Now here's something you don't see everyday around Hollywood: A full-service movie production company run by, and largely staffed by, African-Americans. It's Directors Circle Films, led by Roy Campanella II, son of the famous Brooklyn Dodger. His company produced this season's 10-movie slate of telepics for BET based on the Arabesque novels. Produced on a shoestring, the Arabesque films have been surprisingly watchable, easily surpassing the quality of many network telepics made for several times the budget of these movies. Read more in my story in Friday's Kansas City Star

Pick To Click: Kansas City's Gift to Prime Time

Hallmark finds itself in the unenviable spot this weekend of having two of its TV blockbusters pitted against one another. NBC's "Jason and the Argonauts" and CBS's "Cupid & Cate," both air at 9 p.m. Sunday. But the choice shouldn't be too hard to make in most homes: Hallmark Entertainment's "Jason" is a manly tale of mythic proportions, while Hallmark's Hall of Fame presents a romantic weeper plainly directed at CBS' female-oriented Sunday night audience.

In "Cupid & Cate," Mary-Louise Parker is sleepwalking through her days as a resale-shop proprietor until Peter Gallagher arrives and sweeps her off her feet. Unlike most Hall of Fames, this one is shot in an actual American city, Washington, D.C., and some of the familiar sights of D.C. are shown here (the Capitol, the Thomas Sweet store). As in so many Hall of Fame movies, there are amazing coincidences a-plenty, not to mention the customary transparent metaphor (as Parker falls in love, she repaints her store in lively colors).

[Direction]: Which television networks does the TV column name?

[Stored records]:
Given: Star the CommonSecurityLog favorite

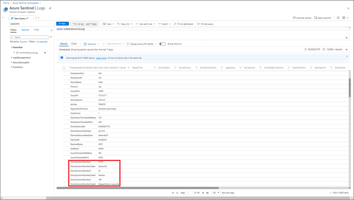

---

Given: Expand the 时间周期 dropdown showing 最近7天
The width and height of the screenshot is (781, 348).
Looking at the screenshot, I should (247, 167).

[Solution for this exercise]:
- BET
- NBC
- CBS